# Records for this exercise
----------------
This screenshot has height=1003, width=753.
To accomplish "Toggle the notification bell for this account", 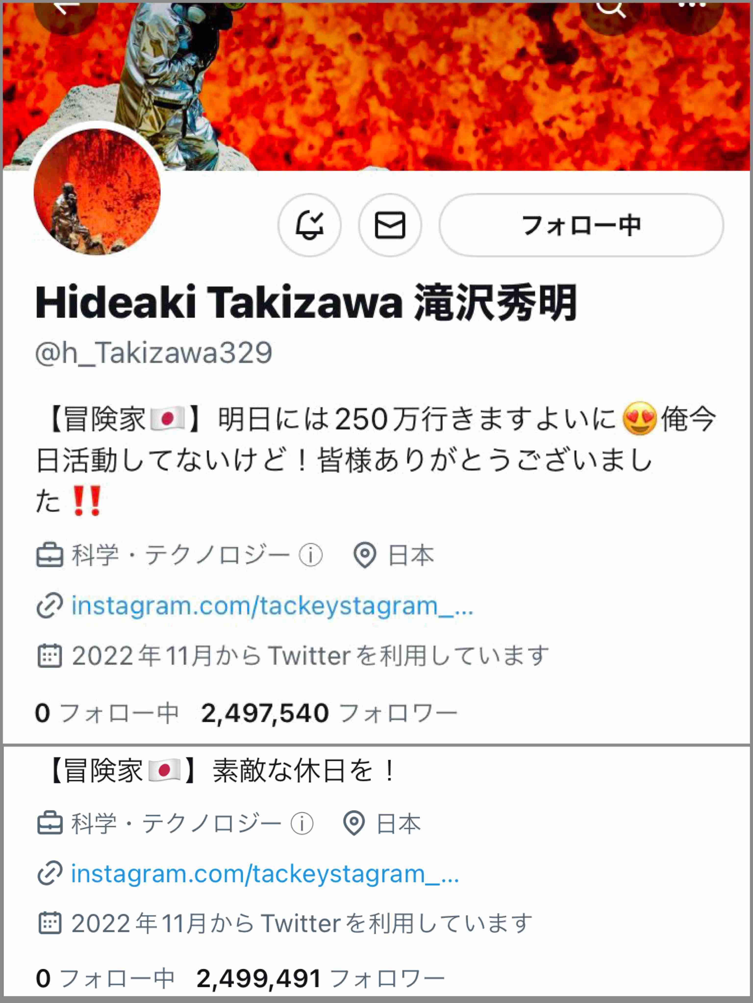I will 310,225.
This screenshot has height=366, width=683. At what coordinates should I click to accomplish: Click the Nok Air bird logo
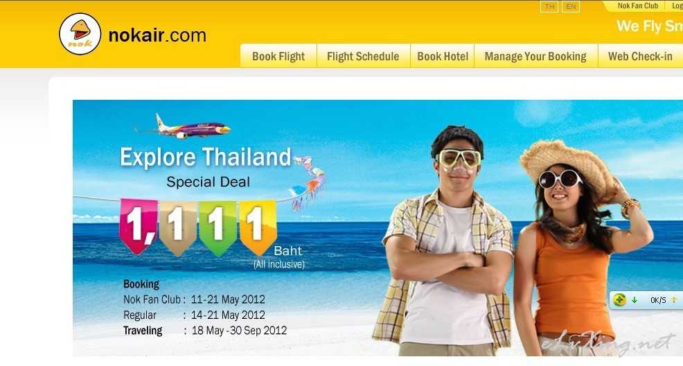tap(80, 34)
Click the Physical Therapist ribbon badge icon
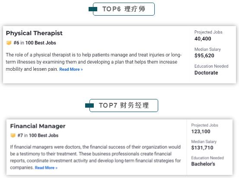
----------------
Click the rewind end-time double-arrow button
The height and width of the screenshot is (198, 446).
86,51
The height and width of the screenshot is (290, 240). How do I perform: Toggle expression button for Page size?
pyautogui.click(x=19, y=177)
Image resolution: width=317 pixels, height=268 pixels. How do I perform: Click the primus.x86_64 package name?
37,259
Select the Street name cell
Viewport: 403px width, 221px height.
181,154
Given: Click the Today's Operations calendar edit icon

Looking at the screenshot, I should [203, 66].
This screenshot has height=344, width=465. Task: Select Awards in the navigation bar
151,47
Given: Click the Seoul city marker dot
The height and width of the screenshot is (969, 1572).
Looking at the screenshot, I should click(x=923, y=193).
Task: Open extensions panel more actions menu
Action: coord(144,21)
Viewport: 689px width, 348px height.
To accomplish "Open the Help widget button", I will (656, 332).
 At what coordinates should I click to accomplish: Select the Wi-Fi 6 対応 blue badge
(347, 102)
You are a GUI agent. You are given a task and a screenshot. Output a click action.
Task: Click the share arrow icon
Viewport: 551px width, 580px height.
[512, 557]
----------------
# Task goal
Output only an exact transcription of the lines above from the one with "The height and width of the screenshot is (290, 240)." up to and including the one with "Viewport: 689px width, 348px height.".

# Task answer
The height and width of the screenshot is (290, 240). How do I perform: Toggle expression button for Page size?
pyautogui.click(x=19, y=177)
Image resolution: width=317 pixels, height=268 pixels. How do I perform: Click the primus.x86_64 package name?
37,259
Select the Street name cell
Viewport: 403px width, 221px height.
181,154
Given: Click the Today's Operations calendar edit icon

Looking at the screenshot, I should [203, 66].
This screenshot has height=344, width=465. Task: Select Awards in the navigation bar
151,47
Given: Click the Seoul city marker dot
The height and width of the screenshot is (969, 1572).
Looking at the screenshot, I should click(x=923, y=193).
Task: Open extensions panel more actions menu
Action: coord(144,21)
Viewport: 689px width, 348px height.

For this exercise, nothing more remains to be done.